====== Records for processing

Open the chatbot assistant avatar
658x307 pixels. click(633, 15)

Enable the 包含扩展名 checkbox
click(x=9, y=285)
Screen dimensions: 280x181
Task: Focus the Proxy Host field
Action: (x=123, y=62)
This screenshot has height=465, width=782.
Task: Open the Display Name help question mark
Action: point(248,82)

============

» Exercise
What is needed here is an exact copy of every record.

» Result for this task
Open the chatbot assistant avatar
658x307 pixels. click(633, 15)

Enable the 包含扩展名 checkbox
click(x=9, y=285)
Screen dimensions: 280x181
Task: Focus the Proxy Host field
Action: (x=123, y=62)
This screenshot has height=465, width=782.
Task: Open the Display Name help question mark
Action: point(248,82)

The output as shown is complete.